I now seemed properly initiated into the world of ghosts, for the seven yellow gelatin Chinese ghosts sank back into their grave. I immediately rose and hurried from the cemetery, as a locality unsuited for a young ghost with all ghostland before him, and with an ambition to be a whale of a ghost, with no ghost Jonah inside of him.
I had scarcely left the cemetery when I came on Ben's ghost seated on a rock, swearing at his bicycle. The rear tire had received another puncture.
"Just my blame blue luck!" growled Ben, "It it was raining roof tacks I'd be out on my bike with new racing tires, and the other fellow would be out on a steam roller."
I laughed. "Come, chuck the bike and let's go somewhere that’s more exciting."
"Go to hell!"
"Is it exciting?" I asked.
"No, it's deadly tiresome. That's why it's hell."
"Not for me, then! I want something as different from the tedious as rheumatism is from 'rithmetic. What do you say we go to a world where their present is our future, then we'll see what's coming to us."
"I don't want to see what's coming to me," growled Ben. "I've trouble enough now.”
"Maybe there's good coming to you," I suggested
"Then somebody will change the address on the way to me," retorted Ben's ghost. "Or somebody's goat will eat the tag off. But if it's trouble, it's got my address blown in it, and I'd have to pay the freight besides."
"What's that!" I exclaimed, as I heard a voice singing Annie Laurie not a rod away, yet could not see so much as a ghost.
"That's Calloway's ghost," Ben informed me. "Calloway lived so pure a life that there was nothing of him to resurrect but song."

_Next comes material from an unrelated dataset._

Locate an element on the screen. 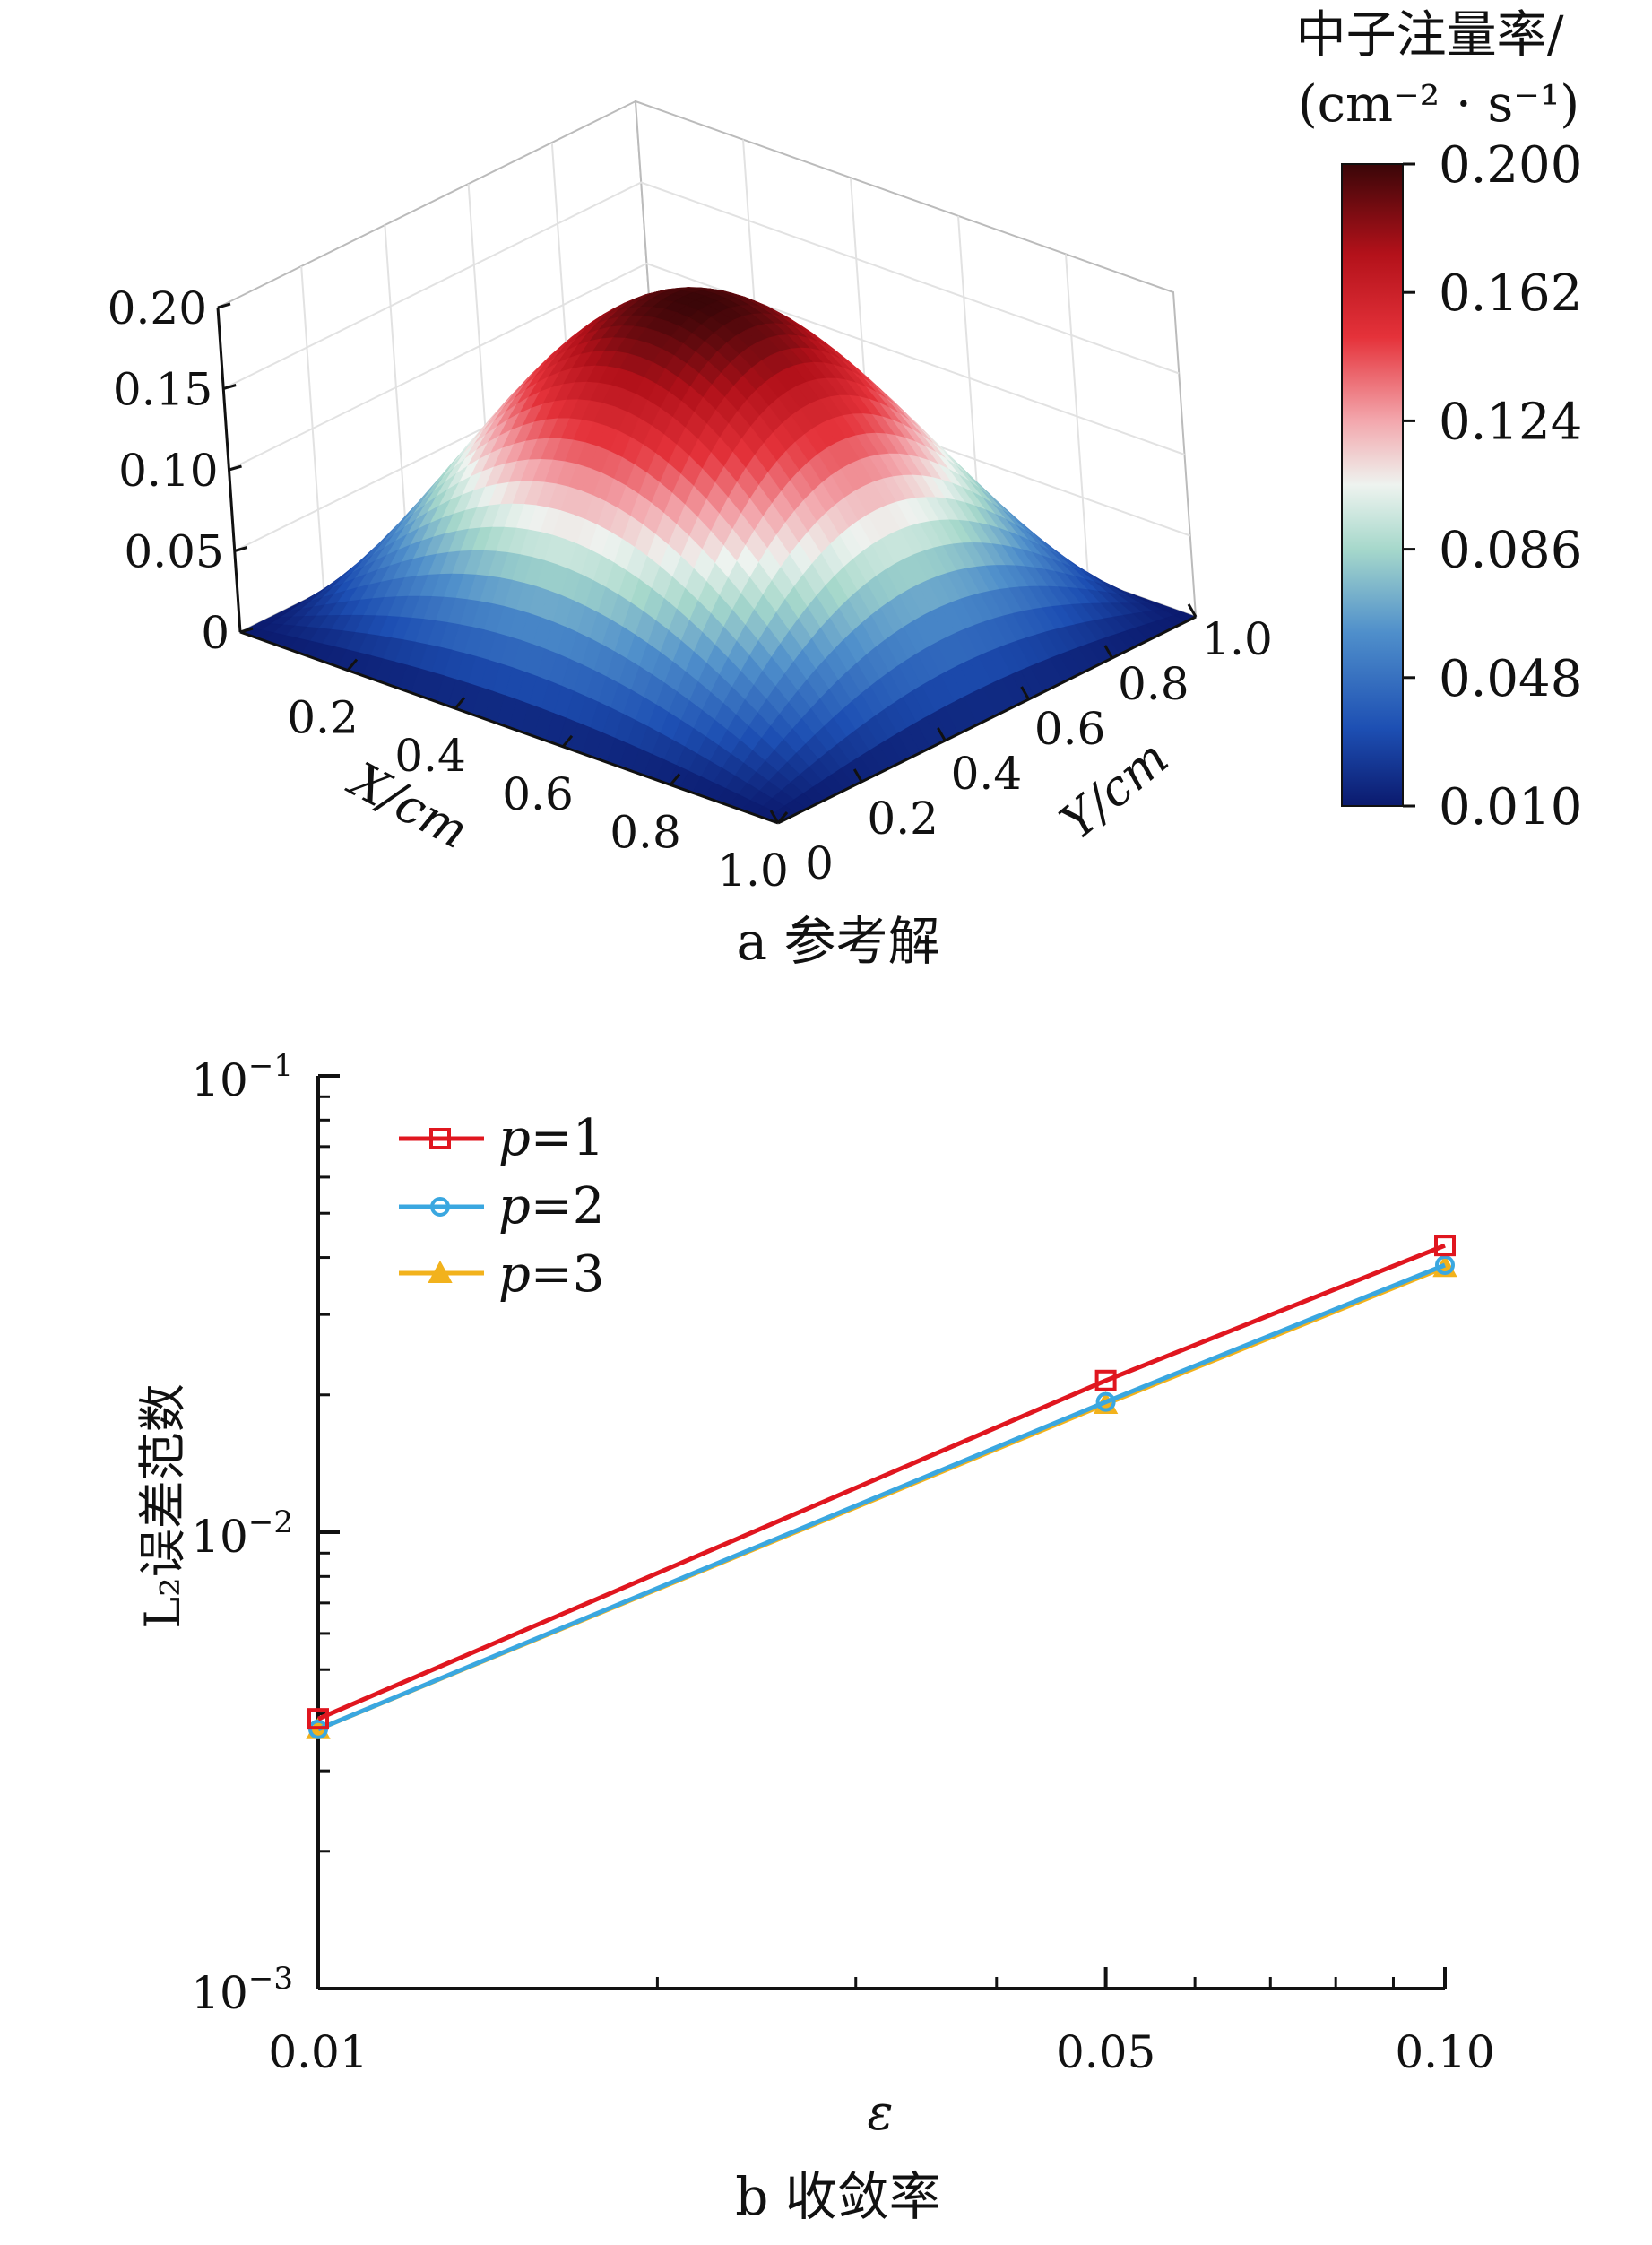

"Why is he hanging so closely around the cemetery?" I asked.
"He doesn't seem quite satisfied with being so pure," replied Ben. "He thinks that perhaps he can resurrect a little more of himself than song. Just enough for the lady ghosts to see, for he's very fond of lady ghosts, particularly the athletic; but they want something more definite than song in a gent ghost."
I looked myself over and saw little to take out a patent, copyright, or trade mark on. "What's the difference between a male and female ghost?" I demanded. "I'm nothing but outline and identity anyway."
"Just identity," replied Ben. "That is, with blue ghosts. With green or pink ghosts, or any other color of ghosts than blue, there is a greater distinction than mere outline and identity between the feminine and masculine, but with blue ghosts the distinction lies wholly in the identity. Blue ghosts are the lowest form of ghosts, and it's just my blame blue luck to be compelled to be a blame blue ghost, and have no distinction between myself and an old woman ghost but just my blame blue identity."
"How big is ghostland?" I inquired.
"To hell and back," replied Ben. "There's no limit to the ghost worlds, but there's a limit of a million miles an hour to blue ghosts."